Commingled waste and recycled glass – what you need to know
In the world of recycling collection, commingled glass has become a bit of a buzz phrase recently. The importance of recycling glass cannot be overemphasised, and yet there are significant blockers to recycling this material easily. Why should this be the case? And more importantly, how are ReGen doing things differently?
Commingled waste streams are when the different materials that can normally be recycled are mixed in together – so paper, plastic cans and glass. Glass as a resource is widely used across a multitude of industries, and one of the main benefits of it is that is it infinitely recyclable – it can be recycled again and again without deteriorating the quality, strength or intended function, making it crucially important to recycle as much of it as possible.
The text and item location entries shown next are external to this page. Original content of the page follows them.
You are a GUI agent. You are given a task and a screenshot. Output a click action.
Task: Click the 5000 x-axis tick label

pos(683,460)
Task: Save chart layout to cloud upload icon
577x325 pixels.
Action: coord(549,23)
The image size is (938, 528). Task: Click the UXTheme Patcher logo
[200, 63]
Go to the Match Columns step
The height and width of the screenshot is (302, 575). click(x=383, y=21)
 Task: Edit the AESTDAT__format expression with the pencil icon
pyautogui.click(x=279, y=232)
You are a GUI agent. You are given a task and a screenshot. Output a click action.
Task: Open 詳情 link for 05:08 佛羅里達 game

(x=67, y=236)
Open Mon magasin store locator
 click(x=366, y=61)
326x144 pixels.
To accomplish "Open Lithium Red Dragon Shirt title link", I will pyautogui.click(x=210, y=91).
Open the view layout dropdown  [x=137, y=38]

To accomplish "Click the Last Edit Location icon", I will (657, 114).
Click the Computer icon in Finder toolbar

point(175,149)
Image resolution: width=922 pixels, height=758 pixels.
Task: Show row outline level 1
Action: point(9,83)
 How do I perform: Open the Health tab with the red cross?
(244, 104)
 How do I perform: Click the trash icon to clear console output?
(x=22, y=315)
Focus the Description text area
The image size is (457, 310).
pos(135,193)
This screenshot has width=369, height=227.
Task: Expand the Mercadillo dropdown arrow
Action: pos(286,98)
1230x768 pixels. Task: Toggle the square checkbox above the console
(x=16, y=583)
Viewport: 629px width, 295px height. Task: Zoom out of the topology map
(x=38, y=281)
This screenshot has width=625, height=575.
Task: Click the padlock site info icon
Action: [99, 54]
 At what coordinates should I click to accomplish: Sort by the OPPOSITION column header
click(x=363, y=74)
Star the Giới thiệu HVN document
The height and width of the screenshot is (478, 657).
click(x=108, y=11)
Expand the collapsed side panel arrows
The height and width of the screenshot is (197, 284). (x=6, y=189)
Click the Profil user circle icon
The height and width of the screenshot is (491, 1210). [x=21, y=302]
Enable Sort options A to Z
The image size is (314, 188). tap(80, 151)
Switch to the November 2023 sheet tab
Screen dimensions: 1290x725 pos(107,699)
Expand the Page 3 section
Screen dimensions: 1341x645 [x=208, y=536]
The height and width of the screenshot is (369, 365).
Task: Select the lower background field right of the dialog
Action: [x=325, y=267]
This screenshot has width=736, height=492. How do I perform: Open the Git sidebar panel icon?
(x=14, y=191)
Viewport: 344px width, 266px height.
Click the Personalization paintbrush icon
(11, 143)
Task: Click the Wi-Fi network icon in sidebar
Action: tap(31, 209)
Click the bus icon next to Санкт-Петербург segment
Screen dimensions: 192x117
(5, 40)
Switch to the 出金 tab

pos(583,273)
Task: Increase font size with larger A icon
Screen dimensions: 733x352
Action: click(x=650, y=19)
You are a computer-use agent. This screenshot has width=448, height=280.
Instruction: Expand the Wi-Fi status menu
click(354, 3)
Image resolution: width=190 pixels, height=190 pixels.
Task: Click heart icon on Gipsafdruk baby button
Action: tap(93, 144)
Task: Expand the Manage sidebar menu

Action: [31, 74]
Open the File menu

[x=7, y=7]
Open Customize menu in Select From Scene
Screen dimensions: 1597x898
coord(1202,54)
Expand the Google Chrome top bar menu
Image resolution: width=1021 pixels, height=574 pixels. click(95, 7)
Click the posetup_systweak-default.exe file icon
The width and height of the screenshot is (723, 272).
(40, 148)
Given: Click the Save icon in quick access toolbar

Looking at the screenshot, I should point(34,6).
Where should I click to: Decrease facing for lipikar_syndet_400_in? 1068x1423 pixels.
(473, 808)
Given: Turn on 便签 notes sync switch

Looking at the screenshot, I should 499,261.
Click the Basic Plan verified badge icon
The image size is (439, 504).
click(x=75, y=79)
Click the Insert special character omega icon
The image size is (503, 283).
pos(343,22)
One of the main issues with comingled glass is how vulnerable it is to breakage and this then runs the risk of contaminating the other waste streams. As a result, some waste-sorting facilities are no longer capable of recycling glass, which we believe is an unnecessary and irresponsible solution as this ultimately sees the glass ending up in landfill. Recently, some councils have proposed changes to their glass recycling policy, but we would like to reiterate that we will continue to accept and sort materials comingled with glass for any customers who require this service.
At our state of the art facility in Newry, we have included a glass cleaning plant, and are pleased to report that 95% of our glass is recoverable waste. This allows us to successfully recycle commingled glass instead of having to send it to landfill.
Re-Gen have always been at the forefront of materials reprocessing and to this end, we will soon be announcing even more end markets for our materials. Currently we export materials to 27 countries worldwide and we are constantly seeking new end markets to ensure that we offer the best possible service to our customers.